In a rare gesture, Pope Francis on Friday kissed the feet of two South Sudan leaders who were warring leaders earlier but decided to call truce last year, bringing to an end a war which led to the death of thousands.
The pope kissed their feet during a two-day spiritual retreat at the Vatican. After performing his rare gesture, the pontiff asked both leaders to stay in peace and move forward. President Salva Kiir and his rival, Riek Machar had clashed in 2013 that led to civil war lead to the death of 400,000 people dead.
However, both leaders signed a peace treaty in 2018 leading to end of war.
While the pope normally holds a ritual washing of prisoners’ feet on Holy Thursday, he has never done something similar to political leaders.
“I express my heartfelt hope that hostilities will finally cease, that the armistice will be respected, that political and ethnic divisions will be surmounted and that there will be a lasting peace for the common good of all those citizens who dream of beginning to build the nation,” the pope said in his closing statement, the Associated Press reported.
South Sudanese leaders have not come out with a statement in response to the pope’s appeal to maintain peace.
In 2013, South Sudan got freedom from Sudan.

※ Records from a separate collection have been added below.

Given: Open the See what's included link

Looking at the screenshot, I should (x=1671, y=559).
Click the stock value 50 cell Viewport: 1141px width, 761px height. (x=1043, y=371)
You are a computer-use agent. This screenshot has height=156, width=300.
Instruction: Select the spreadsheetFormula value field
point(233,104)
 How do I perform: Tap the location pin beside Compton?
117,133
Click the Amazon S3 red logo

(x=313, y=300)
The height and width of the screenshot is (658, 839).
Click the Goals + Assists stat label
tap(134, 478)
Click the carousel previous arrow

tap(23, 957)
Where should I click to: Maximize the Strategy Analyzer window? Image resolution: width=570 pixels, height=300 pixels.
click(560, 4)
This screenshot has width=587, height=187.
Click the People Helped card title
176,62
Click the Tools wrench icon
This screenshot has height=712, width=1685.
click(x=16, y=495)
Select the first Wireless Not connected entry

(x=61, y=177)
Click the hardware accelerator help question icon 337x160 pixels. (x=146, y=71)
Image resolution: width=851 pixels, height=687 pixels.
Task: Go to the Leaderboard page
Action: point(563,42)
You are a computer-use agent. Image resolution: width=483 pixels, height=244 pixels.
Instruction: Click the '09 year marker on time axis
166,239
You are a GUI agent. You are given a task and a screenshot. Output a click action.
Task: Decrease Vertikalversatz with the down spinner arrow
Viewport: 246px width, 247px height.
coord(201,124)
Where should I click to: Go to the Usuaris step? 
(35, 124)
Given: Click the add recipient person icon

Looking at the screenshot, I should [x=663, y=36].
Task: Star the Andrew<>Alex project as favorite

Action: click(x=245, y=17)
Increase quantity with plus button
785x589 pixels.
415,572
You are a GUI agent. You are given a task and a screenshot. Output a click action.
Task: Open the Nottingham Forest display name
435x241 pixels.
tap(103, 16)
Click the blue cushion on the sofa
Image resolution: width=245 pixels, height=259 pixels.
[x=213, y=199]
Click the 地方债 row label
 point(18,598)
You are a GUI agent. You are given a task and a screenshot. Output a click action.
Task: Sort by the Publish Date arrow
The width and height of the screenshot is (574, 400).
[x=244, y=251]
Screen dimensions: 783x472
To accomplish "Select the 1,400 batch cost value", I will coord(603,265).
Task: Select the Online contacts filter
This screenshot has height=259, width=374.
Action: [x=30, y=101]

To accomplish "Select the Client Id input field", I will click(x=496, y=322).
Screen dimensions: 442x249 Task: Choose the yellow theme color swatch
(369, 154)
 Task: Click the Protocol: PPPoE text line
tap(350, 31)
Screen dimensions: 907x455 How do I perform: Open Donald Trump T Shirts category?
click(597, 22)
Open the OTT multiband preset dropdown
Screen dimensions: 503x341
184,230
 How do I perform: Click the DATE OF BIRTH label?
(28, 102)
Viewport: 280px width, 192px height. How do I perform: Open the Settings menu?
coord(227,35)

Two years later, the country plunged into civil war, that led to death of many people.
Vatican meeting was held days before the end of peace agreement”s pre-transitional period. Kiir’s three vice president’s were also present on the occasion. Next month, opposition leader Machar is likely to return back to the country and serve as Kiir’s deputy once again.
The pact, that was signed in September was met with delays, missing deadlines and constant fighting with key aspects yet to be implemented.